American business executive, entrepreneur and author

Rhonda Dibachi is an American business executive, entrepreneur and author. She is the co-founder and chief executive officer of Noribachi, a custom LED lighting manufacturer specializing in industrial and commercial applications. Prior to Noribachi, she co-founded Niku Corporation, a Silicon Valley–based infrastructure productivity software provider, with her husband Farzad Dibachi. Previously, Dibachi worked for Webvan and has been recognized as a leading female entrepreneur.

==Career==
Dibachi graduated from Northwestern University with a Bachelor of Science degree in nuclear engineering. Later, she attended Santa Clara University where she received her MBA in 1987. Dibachi began her career as a field engineer for General Electric and later became a manufacturing consultant for Arthur Young, now known as Ernst & Young. From 1989 to 1996, she worked for Oracle Corporation in positions such as architect, development manager and director of testing for Oracle’s manufacturing applications.
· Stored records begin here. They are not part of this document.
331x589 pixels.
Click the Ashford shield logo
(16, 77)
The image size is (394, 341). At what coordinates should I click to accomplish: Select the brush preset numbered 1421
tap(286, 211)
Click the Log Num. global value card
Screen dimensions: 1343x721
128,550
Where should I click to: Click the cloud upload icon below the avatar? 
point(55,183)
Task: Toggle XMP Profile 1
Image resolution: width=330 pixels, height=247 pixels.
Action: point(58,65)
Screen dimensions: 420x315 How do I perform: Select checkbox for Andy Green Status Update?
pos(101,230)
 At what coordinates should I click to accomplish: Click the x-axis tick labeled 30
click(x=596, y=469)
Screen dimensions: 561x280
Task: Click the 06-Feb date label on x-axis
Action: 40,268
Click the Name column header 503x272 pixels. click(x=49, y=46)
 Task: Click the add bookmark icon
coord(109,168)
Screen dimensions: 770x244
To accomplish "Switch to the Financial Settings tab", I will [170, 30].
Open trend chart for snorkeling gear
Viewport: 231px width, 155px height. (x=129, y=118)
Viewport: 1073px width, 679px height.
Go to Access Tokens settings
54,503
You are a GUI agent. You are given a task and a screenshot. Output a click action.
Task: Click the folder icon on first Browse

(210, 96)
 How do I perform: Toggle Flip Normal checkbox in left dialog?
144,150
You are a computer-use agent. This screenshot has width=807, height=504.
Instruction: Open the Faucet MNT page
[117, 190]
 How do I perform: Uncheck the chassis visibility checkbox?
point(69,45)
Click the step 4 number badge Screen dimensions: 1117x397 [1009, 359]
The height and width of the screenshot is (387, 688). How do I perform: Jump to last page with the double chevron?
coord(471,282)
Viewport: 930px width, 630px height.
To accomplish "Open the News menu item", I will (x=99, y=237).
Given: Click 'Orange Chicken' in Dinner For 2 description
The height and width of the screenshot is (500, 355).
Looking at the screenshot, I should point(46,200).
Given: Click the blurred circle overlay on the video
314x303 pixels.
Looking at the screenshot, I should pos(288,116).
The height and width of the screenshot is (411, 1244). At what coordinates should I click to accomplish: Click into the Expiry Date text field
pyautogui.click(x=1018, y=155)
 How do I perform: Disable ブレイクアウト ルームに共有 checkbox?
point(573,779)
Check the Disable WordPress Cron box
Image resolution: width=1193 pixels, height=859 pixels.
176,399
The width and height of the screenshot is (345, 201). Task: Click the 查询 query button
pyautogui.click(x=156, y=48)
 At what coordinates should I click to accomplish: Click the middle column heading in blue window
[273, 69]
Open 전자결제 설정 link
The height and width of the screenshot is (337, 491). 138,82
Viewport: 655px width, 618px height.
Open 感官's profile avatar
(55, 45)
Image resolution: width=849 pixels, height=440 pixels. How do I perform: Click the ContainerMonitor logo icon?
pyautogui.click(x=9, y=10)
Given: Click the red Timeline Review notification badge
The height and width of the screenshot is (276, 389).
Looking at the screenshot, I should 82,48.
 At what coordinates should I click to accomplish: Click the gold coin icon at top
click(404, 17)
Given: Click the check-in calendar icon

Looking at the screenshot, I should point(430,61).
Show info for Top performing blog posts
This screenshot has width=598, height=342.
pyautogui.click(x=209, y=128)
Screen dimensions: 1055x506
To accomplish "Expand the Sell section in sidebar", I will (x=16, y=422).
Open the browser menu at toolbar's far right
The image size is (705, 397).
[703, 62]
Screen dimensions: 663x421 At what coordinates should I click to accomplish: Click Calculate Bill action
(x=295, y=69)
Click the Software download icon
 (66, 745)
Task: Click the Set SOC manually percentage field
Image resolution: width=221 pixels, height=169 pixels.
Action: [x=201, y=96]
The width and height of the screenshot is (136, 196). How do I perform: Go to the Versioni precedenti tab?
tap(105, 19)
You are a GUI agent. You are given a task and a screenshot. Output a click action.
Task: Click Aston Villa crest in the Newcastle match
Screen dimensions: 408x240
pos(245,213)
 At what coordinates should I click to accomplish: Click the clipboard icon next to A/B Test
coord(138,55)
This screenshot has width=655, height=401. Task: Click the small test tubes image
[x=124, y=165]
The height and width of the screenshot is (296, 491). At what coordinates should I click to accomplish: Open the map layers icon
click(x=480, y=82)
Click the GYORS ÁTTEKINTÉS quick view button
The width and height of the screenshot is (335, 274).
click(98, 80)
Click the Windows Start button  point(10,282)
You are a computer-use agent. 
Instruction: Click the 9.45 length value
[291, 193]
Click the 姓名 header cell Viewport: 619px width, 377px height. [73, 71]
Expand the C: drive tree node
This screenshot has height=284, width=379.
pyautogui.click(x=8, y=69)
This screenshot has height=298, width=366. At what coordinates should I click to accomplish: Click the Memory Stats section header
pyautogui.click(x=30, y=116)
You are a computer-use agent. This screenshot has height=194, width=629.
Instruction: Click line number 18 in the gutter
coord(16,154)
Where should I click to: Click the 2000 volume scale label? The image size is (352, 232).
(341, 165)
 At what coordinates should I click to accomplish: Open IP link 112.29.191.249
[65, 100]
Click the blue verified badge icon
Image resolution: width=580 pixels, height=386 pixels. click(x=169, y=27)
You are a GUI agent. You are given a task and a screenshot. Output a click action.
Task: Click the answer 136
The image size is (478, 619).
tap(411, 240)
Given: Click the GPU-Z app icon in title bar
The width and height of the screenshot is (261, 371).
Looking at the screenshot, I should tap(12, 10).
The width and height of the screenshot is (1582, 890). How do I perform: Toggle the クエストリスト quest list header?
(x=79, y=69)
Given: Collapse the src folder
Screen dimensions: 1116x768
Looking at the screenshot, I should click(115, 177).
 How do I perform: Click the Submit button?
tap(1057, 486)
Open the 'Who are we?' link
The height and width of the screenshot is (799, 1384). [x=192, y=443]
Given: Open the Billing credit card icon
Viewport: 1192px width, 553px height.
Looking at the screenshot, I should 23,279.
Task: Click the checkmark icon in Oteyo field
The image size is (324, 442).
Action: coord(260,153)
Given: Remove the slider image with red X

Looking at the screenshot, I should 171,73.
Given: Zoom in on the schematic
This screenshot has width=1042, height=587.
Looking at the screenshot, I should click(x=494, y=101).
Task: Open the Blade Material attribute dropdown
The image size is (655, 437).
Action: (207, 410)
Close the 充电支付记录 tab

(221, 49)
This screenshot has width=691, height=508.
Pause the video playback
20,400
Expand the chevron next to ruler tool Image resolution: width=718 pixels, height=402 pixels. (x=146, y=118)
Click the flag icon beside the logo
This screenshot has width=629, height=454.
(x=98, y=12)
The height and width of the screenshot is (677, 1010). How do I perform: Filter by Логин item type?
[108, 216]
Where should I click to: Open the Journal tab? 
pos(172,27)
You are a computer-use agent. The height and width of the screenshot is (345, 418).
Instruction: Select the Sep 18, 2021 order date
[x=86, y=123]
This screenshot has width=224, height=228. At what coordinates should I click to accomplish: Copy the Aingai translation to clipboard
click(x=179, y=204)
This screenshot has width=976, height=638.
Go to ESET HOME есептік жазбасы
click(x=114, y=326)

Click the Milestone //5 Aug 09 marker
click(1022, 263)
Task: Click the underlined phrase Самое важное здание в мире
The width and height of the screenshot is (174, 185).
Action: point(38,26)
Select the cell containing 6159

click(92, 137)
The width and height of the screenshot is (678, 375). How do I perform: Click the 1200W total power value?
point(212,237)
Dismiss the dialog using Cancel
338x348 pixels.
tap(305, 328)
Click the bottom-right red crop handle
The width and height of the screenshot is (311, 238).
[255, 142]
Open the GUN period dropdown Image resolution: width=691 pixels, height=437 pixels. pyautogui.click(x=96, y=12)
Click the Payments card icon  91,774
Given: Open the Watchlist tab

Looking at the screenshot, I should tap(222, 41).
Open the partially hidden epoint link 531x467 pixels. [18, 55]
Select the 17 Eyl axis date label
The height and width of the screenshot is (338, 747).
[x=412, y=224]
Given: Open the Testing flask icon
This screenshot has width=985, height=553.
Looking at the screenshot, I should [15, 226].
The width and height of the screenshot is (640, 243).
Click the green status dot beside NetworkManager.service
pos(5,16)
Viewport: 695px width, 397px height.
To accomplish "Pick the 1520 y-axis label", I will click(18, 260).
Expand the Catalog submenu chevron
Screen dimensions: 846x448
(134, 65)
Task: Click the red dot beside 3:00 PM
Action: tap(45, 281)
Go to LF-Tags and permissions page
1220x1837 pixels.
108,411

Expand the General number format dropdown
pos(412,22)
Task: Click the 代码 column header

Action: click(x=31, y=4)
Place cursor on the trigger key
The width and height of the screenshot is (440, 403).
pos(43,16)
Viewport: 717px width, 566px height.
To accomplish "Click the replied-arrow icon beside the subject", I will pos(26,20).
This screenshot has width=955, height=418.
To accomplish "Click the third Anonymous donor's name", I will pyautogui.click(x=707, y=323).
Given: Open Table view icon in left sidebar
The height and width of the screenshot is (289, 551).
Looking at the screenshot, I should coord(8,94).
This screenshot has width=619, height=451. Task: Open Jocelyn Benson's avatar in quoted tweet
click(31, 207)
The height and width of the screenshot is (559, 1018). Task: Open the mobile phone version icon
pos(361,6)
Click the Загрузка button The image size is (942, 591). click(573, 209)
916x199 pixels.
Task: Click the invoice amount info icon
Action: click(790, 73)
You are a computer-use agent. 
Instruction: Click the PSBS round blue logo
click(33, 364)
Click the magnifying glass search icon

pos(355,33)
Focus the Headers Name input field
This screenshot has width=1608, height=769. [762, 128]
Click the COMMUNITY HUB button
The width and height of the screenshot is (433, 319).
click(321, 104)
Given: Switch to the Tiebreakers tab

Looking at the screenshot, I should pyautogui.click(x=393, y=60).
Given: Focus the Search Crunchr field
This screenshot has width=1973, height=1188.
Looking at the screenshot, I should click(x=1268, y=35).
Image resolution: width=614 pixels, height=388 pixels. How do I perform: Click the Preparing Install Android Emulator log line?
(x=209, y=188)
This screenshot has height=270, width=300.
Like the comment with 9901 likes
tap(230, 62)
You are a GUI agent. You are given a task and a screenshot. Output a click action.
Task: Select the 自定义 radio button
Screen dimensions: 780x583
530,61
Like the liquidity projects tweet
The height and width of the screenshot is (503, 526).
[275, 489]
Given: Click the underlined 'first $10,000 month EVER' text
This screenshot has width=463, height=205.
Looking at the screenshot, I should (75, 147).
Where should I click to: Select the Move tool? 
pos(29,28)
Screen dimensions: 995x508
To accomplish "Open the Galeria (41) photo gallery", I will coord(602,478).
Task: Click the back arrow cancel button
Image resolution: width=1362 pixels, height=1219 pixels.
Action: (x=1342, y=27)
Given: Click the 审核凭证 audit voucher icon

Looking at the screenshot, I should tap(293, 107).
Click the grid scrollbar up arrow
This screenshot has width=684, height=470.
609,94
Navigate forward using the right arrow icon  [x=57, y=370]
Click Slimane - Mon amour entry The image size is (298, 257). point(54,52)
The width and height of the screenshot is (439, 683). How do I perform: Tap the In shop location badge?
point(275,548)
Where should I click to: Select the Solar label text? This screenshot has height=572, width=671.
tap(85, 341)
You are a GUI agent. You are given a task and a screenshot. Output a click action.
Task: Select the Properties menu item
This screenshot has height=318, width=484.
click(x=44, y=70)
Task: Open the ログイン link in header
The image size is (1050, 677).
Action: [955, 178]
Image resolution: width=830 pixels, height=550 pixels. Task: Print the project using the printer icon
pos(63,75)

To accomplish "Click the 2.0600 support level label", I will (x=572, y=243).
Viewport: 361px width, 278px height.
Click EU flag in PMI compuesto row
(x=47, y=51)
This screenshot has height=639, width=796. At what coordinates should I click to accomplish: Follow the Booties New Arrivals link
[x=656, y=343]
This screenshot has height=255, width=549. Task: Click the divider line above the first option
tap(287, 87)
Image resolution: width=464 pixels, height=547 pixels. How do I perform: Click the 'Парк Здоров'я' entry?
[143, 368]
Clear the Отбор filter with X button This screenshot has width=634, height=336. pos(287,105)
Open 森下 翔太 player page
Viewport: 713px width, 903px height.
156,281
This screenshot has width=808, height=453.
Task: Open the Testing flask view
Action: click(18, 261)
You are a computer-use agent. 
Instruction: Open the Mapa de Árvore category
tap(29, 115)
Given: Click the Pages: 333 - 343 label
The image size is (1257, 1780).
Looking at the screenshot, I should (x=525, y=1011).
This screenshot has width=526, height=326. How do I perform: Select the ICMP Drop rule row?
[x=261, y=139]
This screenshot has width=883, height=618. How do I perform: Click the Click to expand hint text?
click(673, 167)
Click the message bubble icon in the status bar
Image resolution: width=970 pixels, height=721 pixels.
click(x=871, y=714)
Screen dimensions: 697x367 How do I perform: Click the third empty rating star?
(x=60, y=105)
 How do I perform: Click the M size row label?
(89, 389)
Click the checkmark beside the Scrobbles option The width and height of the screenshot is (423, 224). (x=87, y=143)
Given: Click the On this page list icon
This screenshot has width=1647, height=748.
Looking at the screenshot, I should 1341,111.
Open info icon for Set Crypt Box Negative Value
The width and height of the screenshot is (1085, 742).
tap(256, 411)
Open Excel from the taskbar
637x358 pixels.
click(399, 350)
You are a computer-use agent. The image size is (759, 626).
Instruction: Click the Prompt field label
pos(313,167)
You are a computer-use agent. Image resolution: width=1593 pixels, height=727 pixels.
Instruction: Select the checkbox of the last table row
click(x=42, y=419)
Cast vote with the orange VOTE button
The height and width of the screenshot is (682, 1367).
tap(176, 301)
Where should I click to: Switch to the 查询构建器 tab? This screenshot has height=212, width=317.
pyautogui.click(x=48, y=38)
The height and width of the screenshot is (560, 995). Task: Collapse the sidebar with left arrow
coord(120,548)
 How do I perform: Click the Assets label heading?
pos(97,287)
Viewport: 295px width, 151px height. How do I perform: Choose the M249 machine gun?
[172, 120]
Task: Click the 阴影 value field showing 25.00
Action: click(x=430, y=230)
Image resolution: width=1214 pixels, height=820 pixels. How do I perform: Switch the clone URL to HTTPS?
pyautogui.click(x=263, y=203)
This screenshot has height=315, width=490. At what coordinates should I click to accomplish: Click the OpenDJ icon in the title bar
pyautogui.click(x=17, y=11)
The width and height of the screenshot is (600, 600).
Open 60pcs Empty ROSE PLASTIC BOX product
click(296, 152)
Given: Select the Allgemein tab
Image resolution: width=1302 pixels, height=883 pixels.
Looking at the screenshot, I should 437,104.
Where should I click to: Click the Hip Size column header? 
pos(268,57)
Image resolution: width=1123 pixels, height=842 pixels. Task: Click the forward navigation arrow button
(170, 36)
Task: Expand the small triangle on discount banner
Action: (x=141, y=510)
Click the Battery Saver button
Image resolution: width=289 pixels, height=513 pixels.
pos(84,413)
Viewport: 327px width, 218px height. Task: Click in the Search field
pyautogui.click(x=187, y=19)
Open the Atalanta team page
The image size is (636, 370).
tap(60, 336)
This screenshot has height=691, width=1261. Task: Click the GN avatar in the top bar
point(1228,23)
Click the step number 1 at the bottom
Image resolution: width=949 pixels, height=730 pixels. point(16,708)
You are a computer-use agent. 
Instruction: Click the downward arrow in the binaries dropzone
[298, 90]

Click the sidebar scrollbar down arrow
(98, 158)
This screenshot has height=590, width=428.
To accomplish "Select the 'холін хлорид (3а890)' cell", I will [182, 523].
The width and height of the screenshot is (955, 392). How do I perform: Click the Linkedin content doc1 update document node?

Dibachi was at Webvan, a technology startup for online grocery business, from 1997 to 1998 when she left to co-found Niku Corporation. By 2000, the software management company had grown to 1,200 employees and had its initial public offering on NASDAQ led by Goldman Sachs in February that year.

In 2007, Dibachi and her husband founded Noribachi, a clean technology LED manufacturing company. She previously served as the company’s CFO. Noribachi also created and launched other solar and clean energy technologies such as Qnuru, where Dibachi served as president and CEO.

==Other activities==
In 2002, Dibachi co-authored Just Add Management: Seven Steps to Creating a Productive Workplace and Motivating Your Employees In Challenging Times, which was published by McGraw-Hill. She has also written numerous U.S. patents.

Dibachi served on the Board of Trustees for The Bosque School, an independent K-12 education institution. She served on the Advisory Board of the McCormick School of Engineering at Northwestern University. Previously, Dibachi served on the Board of Directors of Accion New Mexico and on New Mexico’s State Board of Finance.